[The problem] Please reproduce everything from "There is little" down to "continuing environmental decline." in the freshwater introduction, swapping "freshwater ecosystems" for "inland waters".

━━━ Document segment

Introduction
We live on a blue planet and, although much of the water is in the oceans, it can be argued that there is abundant freshwater to sustain human society: some 93,000 km3 is in lakes and rivers alone and much more is stored in groundwater or as ice1. However, freshwater is not distributed uniformly in space or time across the globe, nor often in relation to patterns of human settlement. To compound this problem, intensive human activities have further diminished available water supplies through overuse and pollution from point and non-point sources. As a consequence, 80% of the world's population is exposed to high levels of threat to water security (Vörösmarty et al., 2010).
In the developed world, massive investments in water infrastructure have been made to offset the threat to human water security (Vörösmarty et al., 2010). However, these technical and primarily “end-of-pipe” solutions have come at considerable cost to the natural environment and there has been no similar level of investment to protect aquatic ecosystems. As a result, the threat to freshwater biodiversity remains high in much of the developed and developing world. Declining water quality and quantity, habitat modification, overfishing, and biological invasions pose major threats across the globe (Dudgeon et al., 2006).
These human pressures continue to grow with no sign of abating (Vörösmarty et al., 2013) and are likely to dominate the threats to most freshwater ecosystems over the next three decades (Settele et al., 2014). Climate change will compound these problems and is already affecting freshwater ecosystems in regions that until now have been relatively unimpaired by human activity. Rising water temperatures are driving shifts in freshwater species distributions and will worsen water quality problems, especially in systems with high loading of nutrients (Settele et al., 2014). Changes in precipitation will substantially alter ecologically important attributes of flow regimes in many rivers and wetlands (Döll and Bunn, 2014). Many of these environmental changes impact on important goods and services provided by freshwater ecosystems (e.g., clean water, fisheries) and will further compound the challenges for human water security.
There is little dispute that we have entered the Anthropocene for freshwater ecosystems. Reference to “water shortages” began to rise in English publications at the start of the last century but declined in prevalence in the 1970's, associated with an increase in the use of the term “water crisis” (Figure 1). Throughout this period, the term “water demand” has continued to increase in prevalence and “global water crisis” has emerged as a new moniker for the twenty-first century. Our past approach to water management is unlikely to meet growing human water needs in the face of accelerated change to our freshwater ecosystems, let alone address the consequences of continuing environmental decline.
Figure 1. Google NGram2 view of the relative prevalence of the terms “water shortage,” “water demand,” “water crisis,” and “global water crisis” in books published in English from 1900–2015 (5 year smoothing).
The aim of this “grand challenge” article is to highlight what can be done to address these problems, from global scale governance initiatives to local-scale on-ground actions, aimed at tackling problems at their source. I also wish to explore what more we can do to improve engagement among the scientific and technical disciplines with interests in freshwater management, and more effectively communicate the cause and consequence of these problems, and possible solutions to them, to decision makers and the broader community.

━━━━━━
━━━ Data listing

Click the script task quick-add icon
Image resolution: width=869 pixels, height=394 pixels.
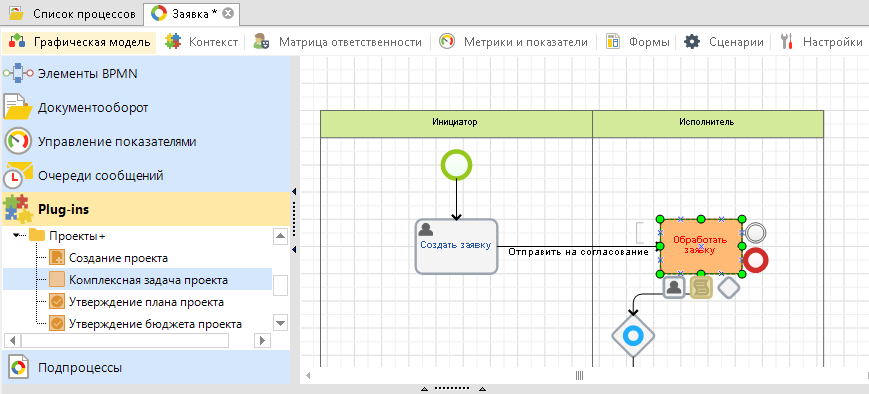[701, 287]
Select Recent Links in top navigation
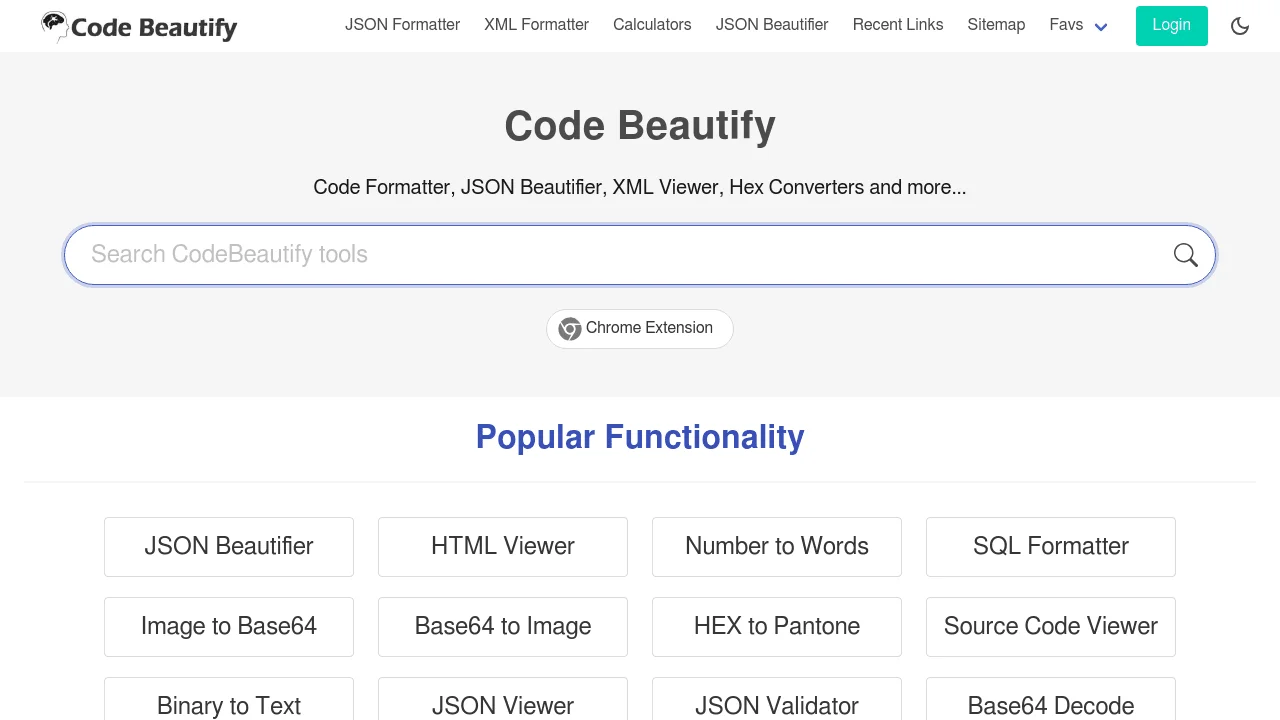1280x720 pixels. 897,25
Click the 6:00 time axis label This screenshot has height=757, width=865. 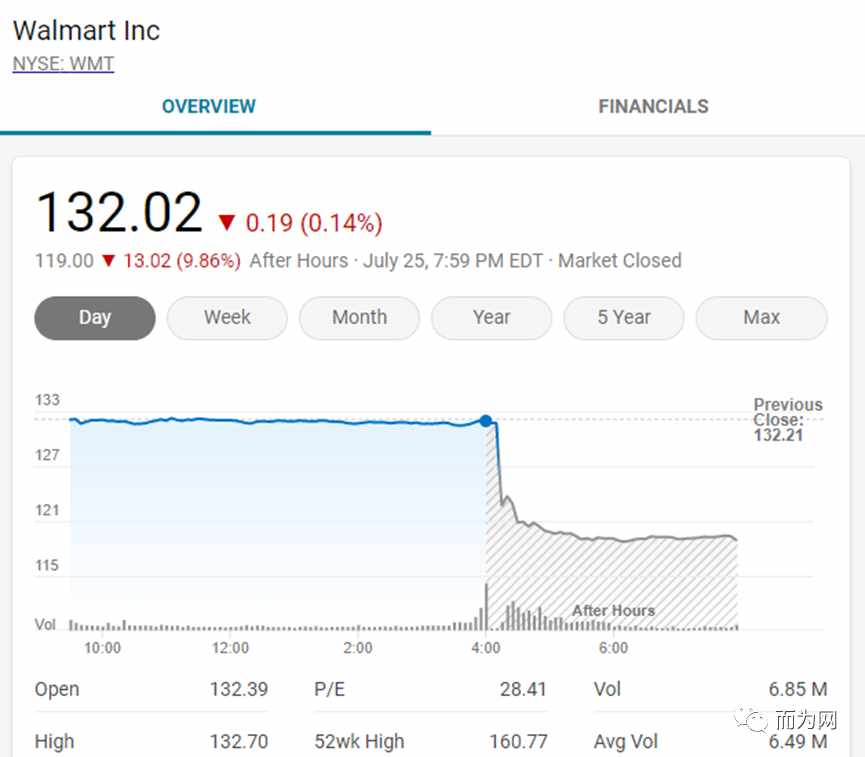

━━━━━━

[Answer section]
There is little dispute that we have entered the Anthropocene for inland waters. Reference to “water shortages” began to rise in English publications at the start of the last century but declined in prevalence in the 1970's, associated with an increase in the use of the term “water crisis” (Figure 1). Throughout this period, the term “water demand” has continued to increase in prevalence and “global water crisis” has emerged as a new moniker for the twenty-first century. Our past approach to water management is unlikely to meet growing human water needs in the face of accelerated change to our inland waters, let alone address the consequences of continuing environmental decline.